Aún así, no pierde el gusto por el dramatismo y la composición sugerente en ocasiones, generando escenas realmente sobrecogedoras y espeluznantes; y a la vez, una gran preocupación por plasmar el paso del tiempo con la intención de acceder a la angustia y la impotencia de carecer de medios para acabar con la amenaza.

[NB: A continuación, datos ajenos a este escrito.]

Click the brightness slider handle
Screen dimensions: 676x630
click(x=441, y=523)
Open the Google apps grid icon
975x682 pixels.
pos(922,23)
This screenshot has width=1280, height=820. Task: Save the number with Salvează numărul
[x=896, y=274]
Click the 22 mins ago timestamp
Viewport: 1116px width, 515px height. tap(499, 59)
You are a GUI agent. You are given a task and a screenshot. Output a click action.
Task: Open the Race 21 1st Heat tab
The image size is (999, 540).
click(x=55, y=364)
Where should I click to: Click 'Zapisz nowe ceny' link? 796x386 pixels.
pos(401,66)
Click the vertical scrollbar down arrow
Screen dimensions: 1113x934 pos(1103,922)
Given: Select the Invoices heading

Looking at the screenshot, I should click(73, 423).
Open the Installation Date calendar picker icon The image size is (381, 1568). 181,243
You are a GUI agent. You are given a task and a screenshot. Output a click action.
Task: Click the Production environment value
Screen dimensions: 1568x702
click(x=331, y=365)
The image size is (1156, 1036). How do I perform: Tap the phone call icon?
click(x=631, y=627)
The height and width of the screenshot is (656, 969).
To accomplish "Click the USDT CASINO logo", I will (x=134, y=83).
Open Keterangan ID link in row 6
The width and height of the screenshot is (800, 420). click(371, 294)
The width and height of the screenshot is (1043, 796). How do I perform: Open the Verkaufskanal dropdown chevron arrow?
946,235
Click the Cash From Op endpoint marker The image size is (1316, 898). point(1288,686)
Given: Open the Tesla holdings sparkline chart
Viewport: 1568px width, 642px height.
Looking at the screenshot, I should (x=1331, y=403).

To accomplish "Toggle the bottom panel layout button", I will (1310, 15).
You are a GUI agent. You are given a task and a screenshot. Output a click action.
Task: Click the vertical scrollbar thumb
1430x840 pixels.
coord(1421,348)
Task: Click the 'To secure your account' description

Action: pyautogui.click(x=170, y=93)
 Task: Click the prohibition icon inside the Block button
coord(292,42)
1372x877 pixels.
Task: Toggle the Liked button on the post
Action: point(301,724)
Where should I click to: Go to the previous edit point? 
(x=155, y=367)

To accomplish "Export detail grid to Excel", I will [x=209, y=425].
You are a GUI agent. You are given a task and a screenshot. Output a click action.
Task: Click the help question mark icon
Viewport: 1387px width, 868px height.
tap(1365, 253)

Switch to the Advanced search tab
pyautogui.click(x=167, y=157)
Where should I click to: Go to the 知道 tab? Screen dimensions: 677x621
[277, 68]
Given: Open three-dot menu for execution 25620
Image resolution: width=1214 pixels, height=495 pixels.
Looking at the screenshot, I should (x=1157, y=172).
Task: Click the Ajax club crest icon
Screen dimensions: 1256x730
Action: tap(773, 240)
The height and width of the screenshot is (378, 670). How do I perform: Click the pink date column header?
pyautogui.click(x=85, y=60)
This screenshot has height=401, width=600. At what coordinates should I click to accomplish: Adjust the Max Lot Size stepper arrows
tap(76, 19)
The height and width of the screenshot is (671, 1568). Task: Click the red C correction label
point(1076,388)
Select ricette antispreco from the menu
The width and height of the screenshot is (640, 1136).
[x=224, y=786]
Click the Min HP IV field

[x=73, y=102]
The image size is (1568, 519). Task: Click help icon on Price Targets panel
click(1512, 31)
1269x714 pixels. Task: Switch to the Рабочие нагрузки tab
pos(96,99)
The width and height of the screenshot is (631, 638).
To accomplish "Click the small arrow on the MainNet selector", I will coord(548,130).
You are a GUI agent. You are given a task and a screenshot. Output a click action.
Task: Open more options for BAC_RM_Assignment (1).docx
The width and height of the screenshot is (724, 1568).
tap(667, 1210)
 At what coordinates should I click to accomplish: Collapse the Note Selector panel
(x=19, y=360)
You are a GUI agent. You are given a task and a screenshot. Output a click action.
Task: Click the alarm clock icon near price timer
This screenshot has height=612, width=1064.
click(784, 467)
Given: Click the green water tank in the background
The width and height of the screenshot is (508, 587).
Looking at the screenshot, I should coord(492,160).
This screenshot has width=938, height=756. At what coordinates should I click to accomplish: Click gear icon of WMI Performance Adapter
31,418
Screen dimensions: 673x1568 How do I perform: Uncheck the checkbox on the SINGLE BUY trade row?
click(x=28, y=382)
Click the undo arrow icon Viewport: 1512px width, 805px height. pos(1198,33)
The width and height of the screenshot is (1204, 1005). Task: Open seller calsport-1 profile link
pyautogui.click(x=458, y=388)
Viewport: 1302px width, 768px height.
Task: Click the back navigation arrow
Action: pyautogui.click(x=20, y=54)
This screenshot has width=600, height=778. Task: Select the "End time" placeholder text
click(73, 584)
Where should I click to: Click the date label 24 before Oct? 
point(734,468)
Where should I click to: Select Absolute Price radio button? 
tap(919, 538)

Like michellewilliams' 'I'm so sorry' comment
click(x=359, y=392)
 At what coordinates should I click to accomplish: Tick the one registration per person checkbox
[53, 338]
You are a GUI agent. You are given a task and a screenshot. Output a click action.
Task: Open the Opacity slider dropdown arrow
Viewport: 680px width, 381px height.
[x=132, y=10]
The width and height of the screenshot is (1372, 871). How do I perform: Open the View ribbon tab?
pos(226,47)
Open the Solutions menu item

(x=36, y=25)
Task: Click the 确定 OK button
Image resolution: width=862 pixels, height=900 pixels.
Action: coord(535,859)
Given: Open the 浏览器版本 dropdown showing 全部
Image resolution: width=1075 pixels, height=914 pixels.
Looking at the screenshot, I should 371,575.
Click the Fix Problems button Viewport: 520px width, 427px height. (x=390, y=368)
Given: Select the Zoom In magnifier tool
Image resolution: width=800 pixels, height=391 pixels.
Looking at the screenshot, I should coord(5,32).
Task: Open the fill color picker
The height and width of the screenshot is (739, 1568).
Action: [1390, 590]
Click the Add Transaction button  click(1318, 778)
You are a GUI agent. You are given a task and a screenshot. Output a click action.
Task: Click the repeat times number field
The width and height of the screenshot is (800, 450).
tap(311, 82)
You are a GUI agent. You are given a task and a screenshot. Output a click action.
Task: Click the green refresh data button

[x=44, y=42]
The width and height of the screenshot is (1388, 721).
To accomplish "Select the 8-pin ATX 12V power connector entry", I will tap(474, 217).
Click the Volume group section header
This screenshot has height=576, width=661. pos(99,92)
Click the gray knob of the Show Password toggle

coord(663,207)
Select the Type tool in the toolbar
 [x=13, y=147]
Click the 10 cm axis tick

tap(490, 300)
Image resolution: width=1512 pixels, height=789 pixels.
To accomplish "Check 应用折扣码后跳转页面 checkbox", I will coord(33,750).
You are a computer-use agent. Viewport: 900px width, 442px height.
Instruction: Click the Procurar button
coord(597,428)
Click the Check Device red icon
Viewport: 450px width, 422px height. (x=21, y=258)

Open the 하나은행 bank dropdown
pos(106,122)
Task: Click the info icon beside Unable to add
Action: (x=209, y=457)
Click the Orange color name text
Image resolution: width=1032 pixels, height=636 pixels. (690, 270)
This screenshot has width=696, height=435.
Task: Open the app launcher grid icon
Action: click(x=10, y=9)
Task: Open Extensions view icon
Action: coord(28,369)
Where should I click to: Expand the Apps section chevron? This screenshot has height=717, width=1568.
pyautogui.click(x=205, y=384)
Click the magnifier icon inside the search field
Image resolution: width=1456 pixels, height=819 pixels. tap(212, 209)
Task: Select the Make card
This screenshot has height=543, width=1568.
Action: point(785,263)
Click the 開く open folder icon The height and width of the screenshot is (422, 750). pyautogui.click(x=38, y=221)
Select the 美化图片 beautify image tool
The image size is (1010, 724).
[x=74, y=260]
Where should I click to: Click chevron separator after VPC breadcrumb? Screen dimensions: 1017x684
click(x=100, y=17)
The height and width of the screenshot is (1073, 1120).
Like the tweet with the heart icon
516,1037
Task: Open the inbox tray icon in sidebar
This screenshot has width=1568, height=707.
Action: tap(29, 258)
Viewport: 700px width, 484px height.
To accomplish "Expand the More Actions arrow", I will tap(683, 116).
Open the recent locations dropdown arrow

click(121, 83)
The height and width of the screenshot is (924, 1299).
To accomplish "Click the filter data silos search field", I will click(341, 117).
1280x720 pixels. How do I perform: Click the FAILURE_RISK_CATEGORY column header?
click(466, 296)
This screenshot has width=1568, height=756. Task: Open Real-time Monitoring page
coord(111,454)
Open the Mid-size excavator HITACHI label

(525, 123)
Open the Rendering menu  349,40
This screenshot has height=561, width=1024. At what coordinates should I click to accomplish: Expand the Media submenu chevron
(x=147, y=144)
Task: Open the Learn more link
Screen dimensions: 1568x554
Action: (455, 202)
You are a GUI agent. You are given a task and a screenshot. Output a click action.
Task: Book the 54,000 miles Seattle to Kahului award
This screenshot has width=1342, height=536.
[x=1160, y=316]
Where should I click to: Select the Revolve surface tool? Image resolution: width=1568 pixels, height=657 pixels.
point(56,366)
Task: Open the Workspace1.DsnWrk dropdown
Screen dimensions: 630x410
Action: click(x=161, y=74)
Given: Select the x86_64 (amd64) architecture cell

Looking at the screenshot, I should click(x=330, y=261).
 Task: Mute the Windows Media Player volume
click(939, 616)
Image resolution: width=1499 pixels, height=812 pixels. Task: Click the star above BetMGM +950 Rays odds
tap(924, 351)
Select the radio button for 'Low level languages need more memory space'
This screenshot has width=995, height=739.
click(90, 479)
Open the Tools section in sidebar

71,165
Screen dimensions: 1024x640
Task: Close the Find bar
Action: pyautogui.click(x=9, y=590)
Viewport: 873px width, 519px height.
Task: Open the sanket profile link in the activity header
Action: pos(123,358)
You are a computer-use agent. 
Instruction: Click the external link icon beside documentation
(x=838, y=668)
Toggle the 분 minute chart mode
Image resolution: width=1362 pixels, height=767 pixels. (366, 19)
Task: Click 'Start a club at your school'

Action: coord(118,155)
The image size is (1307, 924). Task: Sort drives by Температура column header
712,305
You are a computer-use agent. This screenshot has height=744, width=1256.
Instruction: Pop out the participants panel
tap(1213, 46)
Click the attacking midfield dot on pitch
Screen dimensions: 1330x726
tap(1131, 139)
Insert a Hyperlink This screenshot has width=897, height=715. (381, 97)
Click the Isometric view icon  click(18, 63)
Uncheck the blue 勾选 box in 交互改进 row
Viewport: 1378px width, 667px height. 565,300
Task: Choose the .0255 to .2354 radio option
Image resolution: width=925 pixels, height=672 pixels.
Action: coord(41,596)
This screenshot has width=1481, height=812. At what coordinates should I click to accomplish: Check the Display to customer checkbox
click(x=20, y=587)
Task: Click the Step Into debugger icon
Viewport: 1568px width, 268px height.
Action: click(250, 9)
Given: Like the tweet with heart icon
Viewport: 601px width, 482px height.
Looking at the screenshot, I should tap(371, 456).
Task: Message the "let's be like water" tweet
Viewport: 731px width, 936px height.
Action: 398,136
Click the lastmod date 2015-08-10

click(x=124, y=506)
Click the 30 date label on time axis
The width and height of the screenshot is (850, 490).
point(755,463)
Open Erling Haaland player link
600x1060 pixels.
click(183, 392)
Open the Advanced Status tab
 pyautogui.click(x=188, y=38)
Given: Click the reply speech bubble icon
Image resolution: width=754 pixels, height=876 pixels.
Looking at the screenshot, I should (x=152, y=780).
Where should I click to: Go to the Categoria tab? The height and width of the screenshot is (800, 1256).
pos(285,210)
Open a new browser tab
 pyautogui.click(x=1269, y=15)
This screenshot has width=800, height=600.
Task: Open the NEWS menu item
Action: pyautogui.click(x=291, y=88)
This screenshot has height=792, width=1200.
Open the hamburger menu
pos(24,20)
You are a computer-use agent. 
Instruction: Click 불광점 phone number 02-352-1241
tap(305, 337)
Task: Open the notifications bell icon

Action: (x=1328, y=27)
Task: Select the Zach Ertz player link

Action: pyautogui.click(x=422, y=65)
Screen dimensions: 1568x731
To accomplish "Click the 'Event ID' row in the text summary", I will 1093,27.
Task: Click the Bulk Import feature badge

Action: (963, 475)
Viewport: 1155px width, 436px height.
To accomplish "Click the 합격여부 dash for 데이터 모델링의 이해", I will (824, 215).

Siendo una clara crítica al sistema policial soviético y reflexionando sobre lo que se podría haber evitado, resulta interesante la manera en que esos dos grandes personajes interpretados por Stephen Rea y Donald Sutherland aprenden a jugar en el medio burocrático y a mover sus fichas en los momentos oportunos para poder alcanzar el objetivo que por momentos no parece ser el mismo que el de los altos mandos, preocupados por no desestabilizar el orden ni perjudicar la imagen de la nación, algo que en nada se diferencia de Occidente.


Una pareja singular
Volviendo a la cuestión formal, parece bastante claro que la obra utiliza los mecanismo televisivos para conseguir el mismo efecto emocional del cine, permitiéndose incluso apariciones estelares como la del gran Max Von Sydow, uno de tantos puntos de giro que renueva las fuerzas para enfrentarse a ese asesino en serie que el público conoce y al verdadero obstáculo personificado en el camarada Bondarchuk (Joss Ackland), quien reformula el sentido del objetivo y el antagonista. Un telefilme que muestra las virtudes de la estética televisiva y sirve para posicionar el debate sobre las posibilidades cinematográficas de la televisión; porque la televisión tiene sus propios códigos de identidad.